Solution behaviour and fracture near frictional interfaces in metal forming processes

SERGEI ALEXANDROV

Assuming a rigid plastic, hardening material model with a damage evolution equation, it is shown that the velocity fields must in general satisfy sticking boundary conditions at maximum friction surfaces. Exceptions to this rule are also derived in terms of a special velocity distribution and friction surface geometry. Applying sticking friction boundary conditions, a closed form solution for a simple problem is obtained. It is shown that no solution may exist if a conventional fracture criterion is applied. To achieve the existence, a new fracture criterion is proposed.

Contribution to the theoretical, computational and experimental analysis of Taylor vortices in thin fluid film

EDUARD MALENOVSKY, FRANTISEK POCHYLY, ROMAN KLAS

This contribution mainly deals with computational modelling of flow with Taylor vortices between two cylinders. The liquid is assumed to be incompressible and the flow laminar. The theoretical analysis is based on the application of Navier-Stokes and continuity equations. Velocities and pressure fields are solved in perpendicular co-ordinates but for the description of geometrical configuration, curvilinear co-ordinates are used. Using special transformation relations, it is possible to separate the liquid and rigid body motions from each other. This new approach allows to analyze liquid motion based on the solution of eigenvalue problem. Though stationary motion is analyzed, the eigenvalue problem is solved for nonstationary motion as a response to Dirac's pulse. The Bezier body is used for describing the liquid volume and also for approximating the solution (velocities and pressures) by numerical analysis, which is a totally new approach. Many different boundary conditions on the plane, which is perpendicular to the axis of rotation, can be used. The dependence of the eigenvalues on angular velocity is presented, length is analyzed on the model sample, and some results were compared with the experiment. Some analyses of the model sample were also made in Computational Fluid Dynamic (CFD) FLUENT. Generally, a totally new approach is presented, which allows a more precise analysis of liquid motion.
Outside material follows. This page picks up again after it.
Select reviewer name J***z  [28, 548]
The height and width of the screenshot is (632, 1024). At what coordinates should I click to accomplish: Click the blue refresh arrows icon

Unconditionally stable explicit difference schemes for a two-dimensional parabolic differential equation with variable coefficients (V)

MASAHARU NAKASHIMA

The computational aspects of heat transfer in engineering structures and materials are important since non-uniform heat flows may have a significant effect on the performance character. Its application area is in the development of advanced structural materials, component behavior and structural design. Several different techniques for numerical analysis of heat transient problems exist. Discretizing the space, time integration methods are often used. However, for a system where, e.g. the thermal diffusion is rapid and variable in time, the numerical integration runs in difficulties when choosing the optimum time step. In the past, implicit methods were used to analyze such systems. Unlike the past efforts in this area, the present paper describes an explicit unconditionally stable method, and the optimum time step problems are overcome. A numerical test model is presented to justify our method.